Accordo e divisioni

Amt: raggiunto l’accordo per il “fondino”, ma solo con Faisa e Cisl

Genova. C’è un nuovo accordo sull’utilizzo del “fondino”, il fondo creato per i prepensionamenti all’interno delle aziende partecipate del trasporto pubblico locale ligure che consentirà ad Amt un ingente risparmio sui costi di personale, che per quanto riguarda gli autisti deve essere compensato da nuove assunzioni.
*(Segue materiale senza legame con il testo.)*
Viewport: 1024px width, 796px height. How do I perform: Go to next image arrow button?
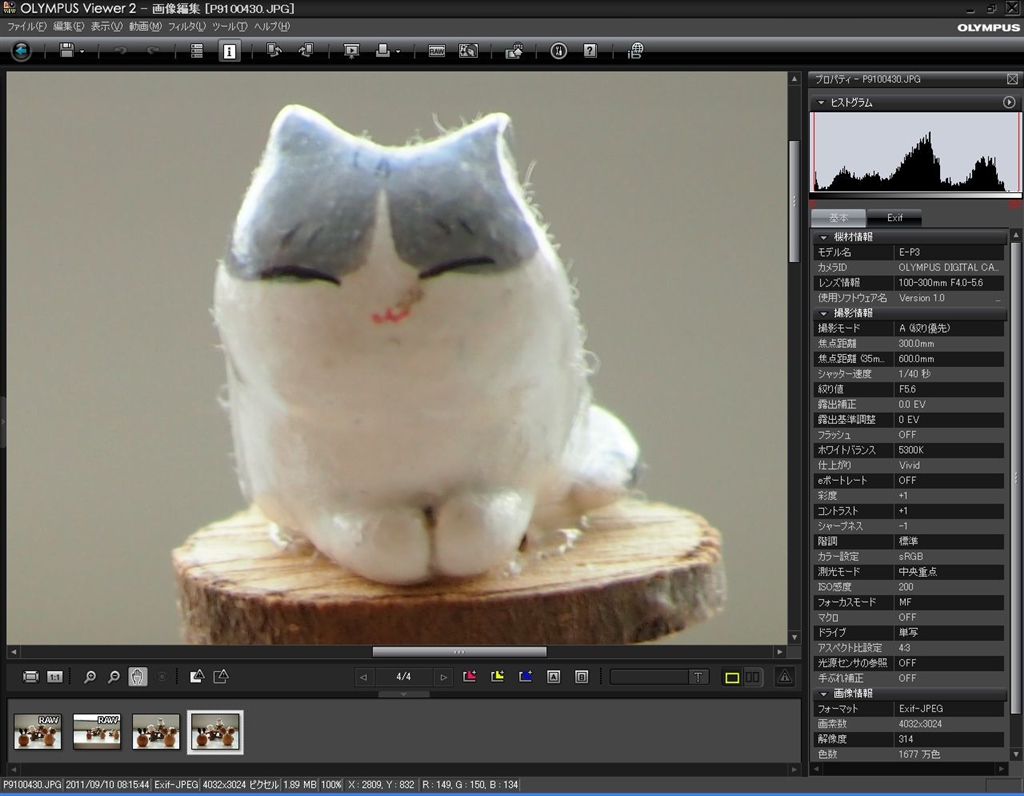[x=443, y=677]
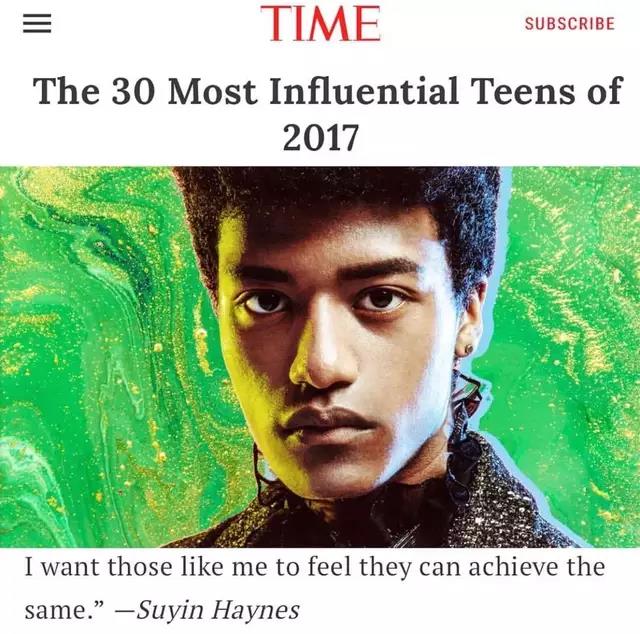Open the SUBSCRIBE link
Viewport: 640px width, 634px height.
(x=570, y=24)
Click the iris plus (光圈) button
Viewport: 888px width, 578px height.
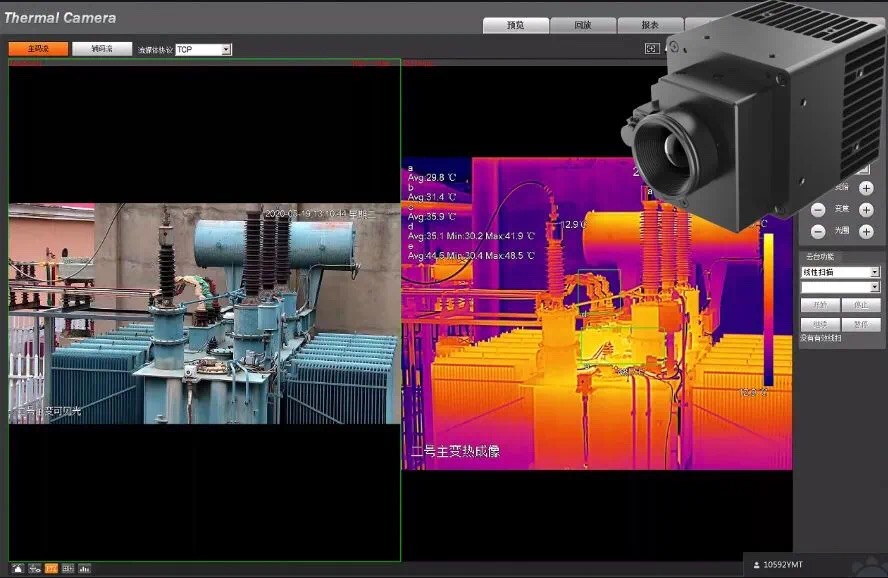point(866,232)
Un’intesa che però lascia ancora una volta fuori Cgil, Uil e Ugl e registra il consenso di Faisa e Cisl.

Dopo che il tribunale del lavoro aveva bocciato l’accordo precedente bollandolo come antisindacale, il confronto era ripartito, evidenziando però nuove spaccature sindacali. L’azienda aveva rimesso sul tavolo il ‘vecchio’ accordo che, in sintesi, prevede per le nuove assunzioni un ‘blocco’ con stipendio fissato dal contratto collettivo nazionale per i primi quattro anni e poi una crescita dello stipendio dal 5° anno al 10° per arrivare alle condizioni degli attuali assunti, condizioni reddituali che oggi vengono raggiunte al 6° anno di assunzione.
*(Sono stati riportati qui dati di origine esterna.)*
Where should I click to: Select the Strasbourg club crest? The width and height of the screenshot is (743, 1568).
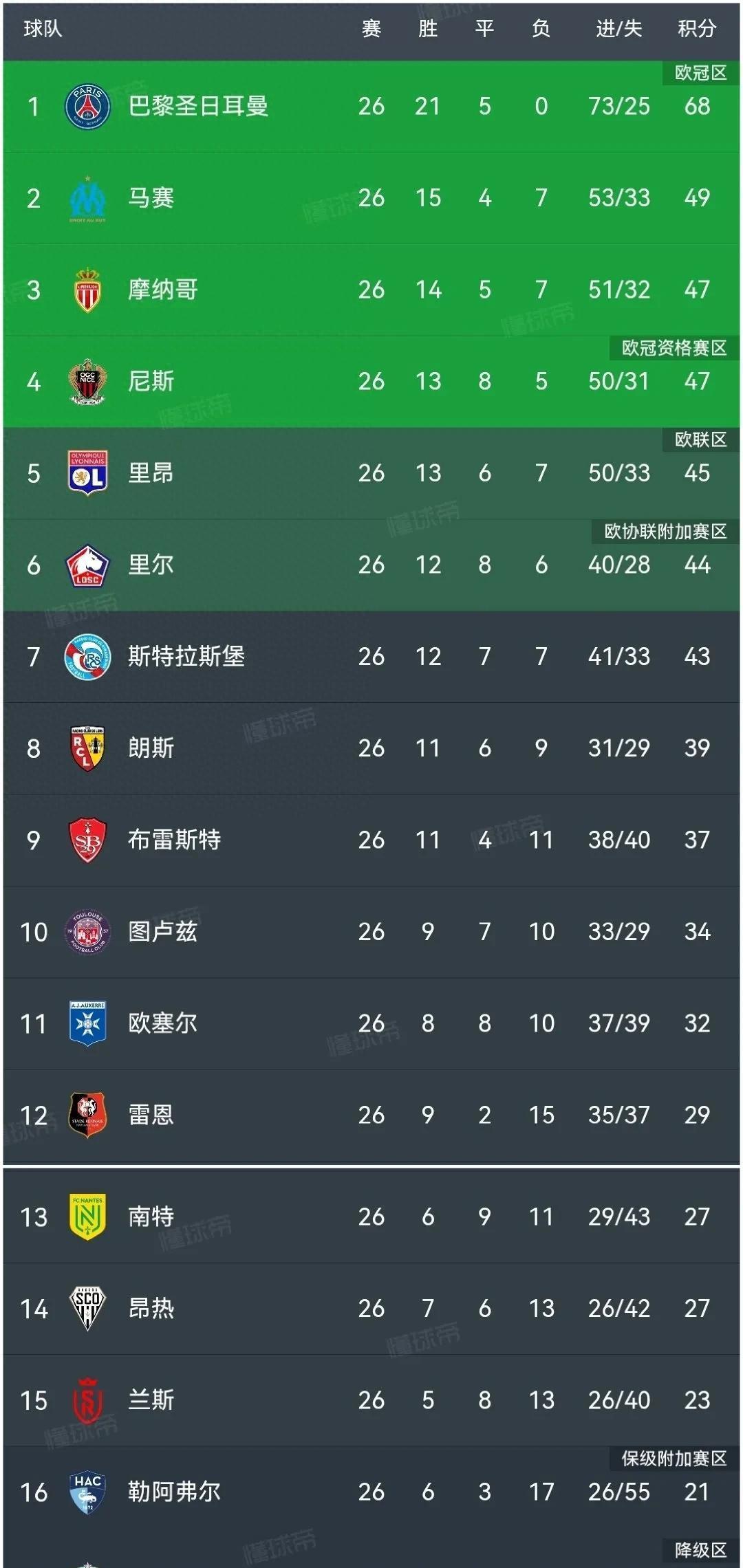87,656
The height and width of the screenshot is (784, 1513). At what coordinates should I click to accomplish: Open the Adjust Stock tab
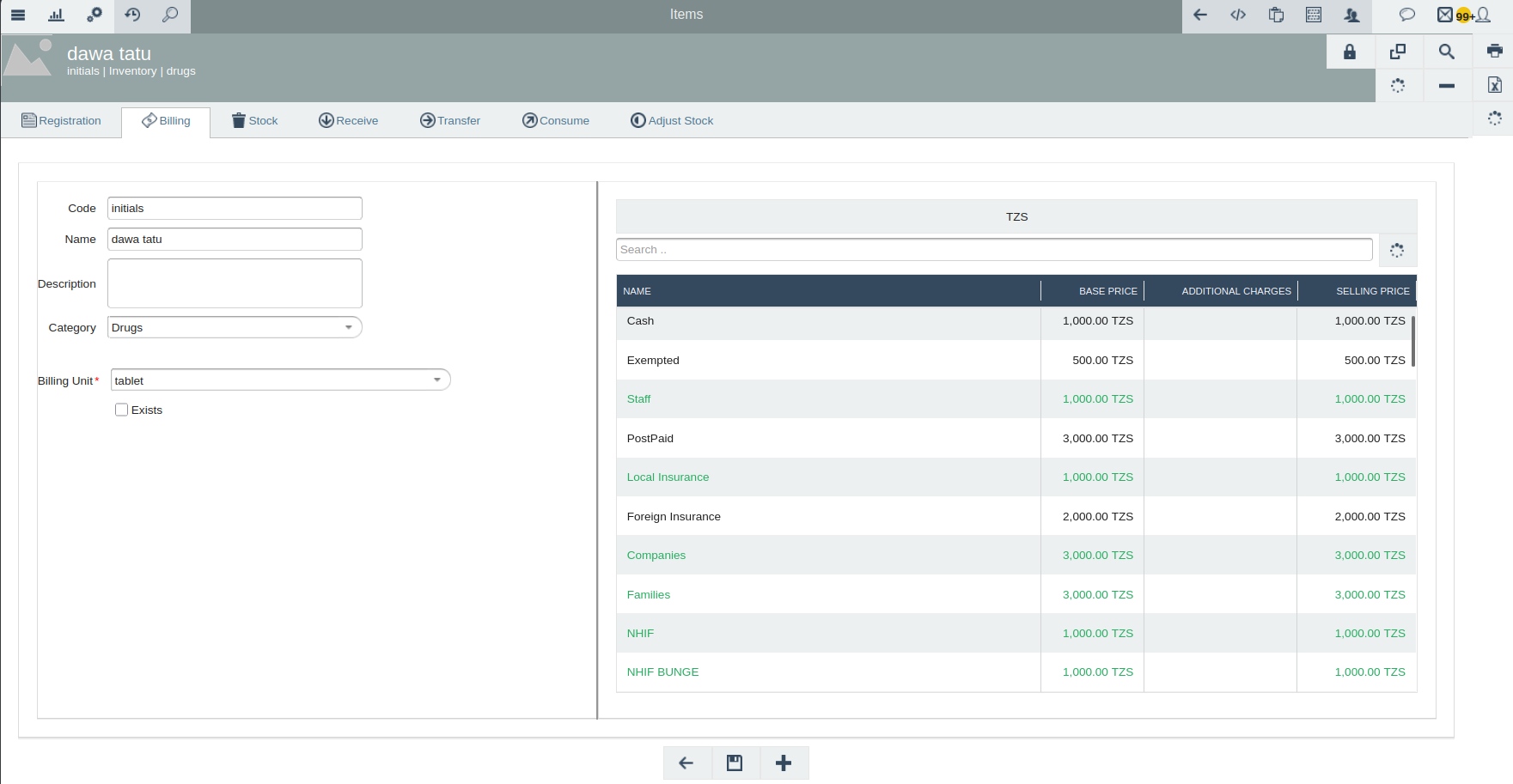(x=672, y=121)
Lo scorso tre luglio Cgil, Uil e Ugl avevano perciò stoppato il tavolo chiedendo tempo fino a martedì per apporre modifiche alla proposta aziendale, mentre Faisa e Cisl avevano continuato il confronto. “Le risorse messe a disposizione dal fondo – spiega ora in una nota l’azienda – si stima consentiranno la collocazione anticipata in quiescenza di circa 176 persone (di cui 106 autisti, 30 operai, 40 impiegati) tra coloro che matureranno i requisiti per la pensione entro il 31 dicembre 2018. I lavoratori indiretti non saranno sostituiti; gli autisti e gli operai saranno sostituiti con assunzioni per le quali l’azienda si avvarrà degli sgravi contributivi previsti dalle leggi vigenti e per le quali si farà ricorso a un regime contrattuale meno oneroso”.
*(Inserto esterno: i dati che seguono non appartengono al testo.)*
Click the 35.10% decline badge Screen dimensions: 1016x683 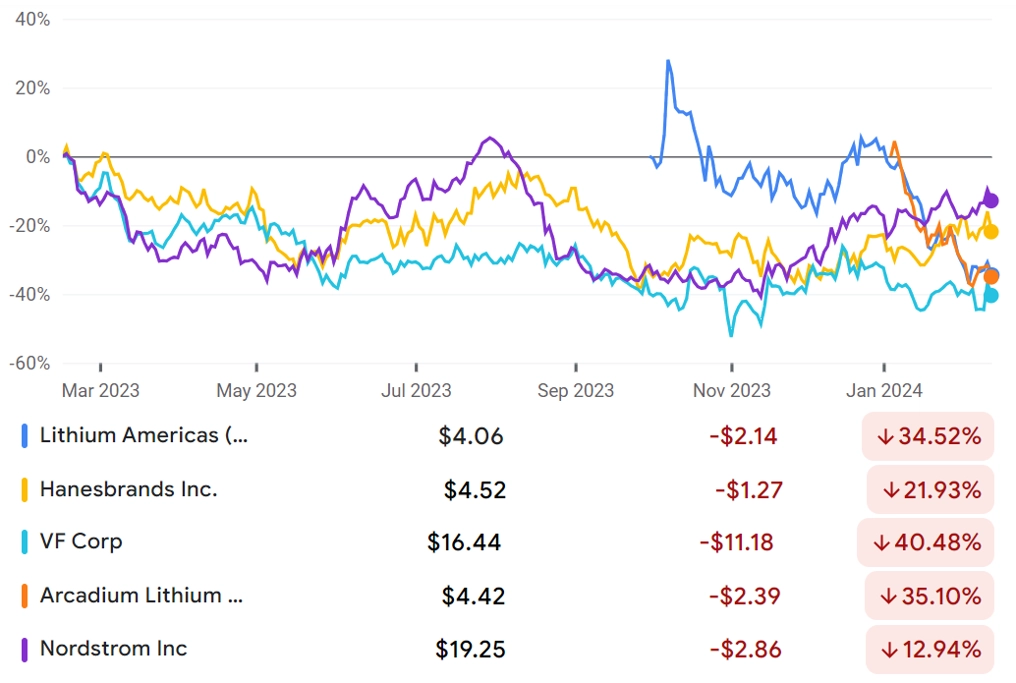click(929, 596)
“L’intesa – conclude Amt – prevede di effettuare fino a un massimo di 100 assunzioni di autisti a condizione che le uscite siano in linea con le previsioni e mediante l’applicazione del nuovo regime contrattuale che prevede l’allungamento a 9 anni (contro gli attuali 6) del periodo entro il quale i nuovi assunti raggiungono i trattamenti economici e normativi previsti dagli attuali accordi aziendali. Queste condizioni rendono competitive le assunzioni anche rispetto ad ipotesi di appalto di quote di servizio. Inoltre, l’accordo prevede, per il personale indiretto, la proroga dei contratti di solidarietà”.